Das von massiven Schuldenproblemen geplagte Portugal beantragt Finanzhilfen bei der Europäischen Union. Die Regierung habe die EU-Kommission um Hilfe gebeten, um die Finanzierung der Wirtschaft sicherzustellen, sagte der geschäftsführende Ministerpräsident Jose Socrates. Er werde versuchen, die bestmöglichen Bedingungen für sein Land auszuhandeln.

Socrates führte nicht konkret aus, welche Art von Hilfe das Land beantragen will und in welcher Höhe. Damit ist weiterhin unklar, ob Portugal nach wochenlanger Gegenwehr unter den Euro-Rettungsschirm schlüpft oder auf einen Überbrückungskredit bis zu den vorgezogenen Wahlen hofft. Die oppositionellen Sozialdemokraten sicherten bereits ihre Unterstützung für einen Hilfsantrag zu.

EU-Kommissionspräsident José Manuel Barroso sagte, er habe Socrates zugesichert, dass diese Bitte "in der schnellstmöglichen Weise entsprechend den einschlägigen Regeln behandelt" werde. Barroso, selbst früher Regierungschef Portugals, erklärte, er habe "Vertrauen in Portugals Fähigkeit, die derzeitigen Probleme zu überwinden". Der Rettungsfonds EFSF könnte bis zu 250 Mrd. Euro an klamme Eurostaaten ausleihen. Im Gegenzug wird von dem Krisenstaat ein striktes Sparprogramm verlangt.

Gespräche in Budapest

Während Griechenland durch das Hilfspaket von EU und IWF derzeit von den Märkten weitgehend abgeschottet ist, bekommt Portugal das Misstrauen der Märkte mit ständig steigenden Kosten für seinen Schuldendienst zu spüren. Bei einer Auktion kurzfristiger Staatspapiere schnellten die Renditen auf mehr als fünf Prozent. Für fünfjährige Anleihen sind mittlerweile 9,75 Prozent Zinsen fällig. Die Ratingagenturen stuften zuletzt fast täglich die Bonitätsnoten des Staates und der portugiesischen Banken herab.

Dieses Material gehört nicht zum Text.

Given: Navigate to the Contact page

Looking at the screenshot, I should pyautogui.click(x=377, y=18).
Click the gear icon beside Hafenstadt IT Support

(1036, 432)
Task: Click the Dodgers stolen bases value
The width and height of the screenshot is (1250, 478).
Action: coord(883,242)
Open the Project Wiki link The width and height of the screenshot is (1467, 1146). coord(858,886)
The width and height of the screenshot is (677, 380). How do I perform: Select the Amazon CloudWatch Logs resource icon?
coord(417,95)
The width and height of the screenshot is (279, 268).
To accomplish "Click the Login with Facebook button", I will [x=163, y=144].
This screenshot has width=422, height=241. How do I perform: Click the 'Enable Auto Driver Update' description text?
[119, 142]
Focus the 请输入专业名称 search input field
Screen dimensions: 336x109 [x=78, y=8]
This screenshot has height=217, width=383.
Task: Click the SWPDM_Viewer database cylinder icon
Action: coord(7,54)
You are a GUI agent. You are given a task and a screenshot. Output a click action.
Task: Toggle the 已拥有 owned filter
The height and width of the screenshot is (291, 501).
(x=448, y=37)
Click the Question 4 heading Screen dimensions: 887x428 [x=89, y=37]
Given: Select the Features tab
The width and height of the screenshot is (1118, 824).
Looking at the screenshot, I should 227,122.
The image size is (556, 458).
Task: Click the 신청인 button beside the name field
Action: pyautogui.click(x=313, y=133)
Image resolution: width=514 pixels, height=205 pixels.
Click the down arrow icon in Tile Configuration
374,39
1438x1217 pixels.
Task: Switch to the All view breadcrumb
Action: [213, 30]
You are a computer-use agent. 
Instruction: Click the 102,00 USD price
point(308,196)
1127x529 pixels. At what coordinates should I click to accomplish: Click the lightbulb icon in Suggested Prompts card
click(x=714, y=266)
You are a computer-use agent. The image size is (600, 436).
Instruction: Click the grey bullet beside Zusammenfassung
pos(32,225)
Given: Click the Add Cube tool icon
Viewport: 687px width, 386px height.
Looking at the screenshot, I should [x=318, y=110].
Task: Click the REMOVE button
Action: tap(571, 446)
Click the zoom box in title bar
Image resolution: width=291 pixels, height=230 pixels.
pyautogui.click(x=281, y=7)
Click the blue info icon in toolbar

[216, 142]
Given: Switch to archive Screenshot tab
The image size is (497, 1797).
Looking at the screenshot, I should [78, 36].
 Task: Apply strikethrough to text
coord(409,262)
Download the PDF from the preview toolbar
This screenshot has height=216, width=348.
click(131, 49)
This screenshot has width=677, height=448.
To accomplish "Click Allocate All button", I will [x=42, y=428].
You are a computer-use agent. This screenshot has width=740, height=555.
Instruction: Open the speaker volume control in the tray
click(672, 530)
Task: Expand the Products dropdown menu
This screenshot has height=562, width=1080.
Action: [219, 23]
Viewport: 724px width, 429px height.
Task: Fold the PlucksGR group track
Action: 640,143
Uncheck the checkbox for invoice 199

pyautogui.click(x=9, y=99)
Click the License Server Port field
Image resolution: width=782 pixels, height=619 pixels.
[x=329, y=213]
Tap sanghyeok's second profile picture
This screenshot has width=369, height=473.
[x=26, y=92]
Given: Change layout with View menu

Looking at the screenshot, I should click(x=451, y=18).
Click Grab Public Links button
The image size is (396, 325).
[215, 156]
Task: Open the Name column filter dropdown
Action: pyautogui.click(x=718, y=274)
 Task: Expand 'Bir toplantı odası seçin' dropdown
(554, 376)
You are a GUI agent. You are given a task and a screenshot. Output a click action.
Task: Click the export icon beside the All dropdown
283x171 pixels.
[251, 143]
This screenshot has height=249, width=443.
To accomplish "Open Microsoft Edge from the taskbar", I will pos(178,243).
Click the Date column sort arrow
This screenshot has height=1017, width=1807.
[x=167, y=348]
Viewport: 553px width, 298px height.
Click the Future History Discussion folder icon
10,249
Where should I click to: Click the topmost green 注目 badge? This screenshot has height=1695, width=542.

Die Bitte Portugals um Finanzhilfe kommt unmittelbar vor einem informellen Treffen der Finanzminister der 17 Staaten umfassenden Eurozone und der 27 EU-Staaten am Freitag und Samstag in Gödöllö bei Budapest. Bei dem Treffen dürfte der Fall Portugal ganz oben auf der Tagesordnung stehen.

Neuwahlen im Juni

An den Finanzmärkten wird damit gerechnet, dass Portugal letztlich - wie schon Irland - unter den Euro-Rettungsschirm schlüpft, der nach den Hilfen für Griechenland aufgespannt wurde. Erschwert wird die Lage durch den Rücktritt der sozialistischen Minderheitsregierung von Jose Socrates, nachdem sie im Parlament keine Mehrheit für ein Sparpaket gefunden hatte. Das Finanzministerium führt die steigenden Zinsen auch auf die Ablehnung der Sparmaßnahmen durch die konservativen Sozialdemokraten zurück. Socrates führt derzeit eine Übergangsregierung, Neuwahlen sind für den 5. Juni angesetzt.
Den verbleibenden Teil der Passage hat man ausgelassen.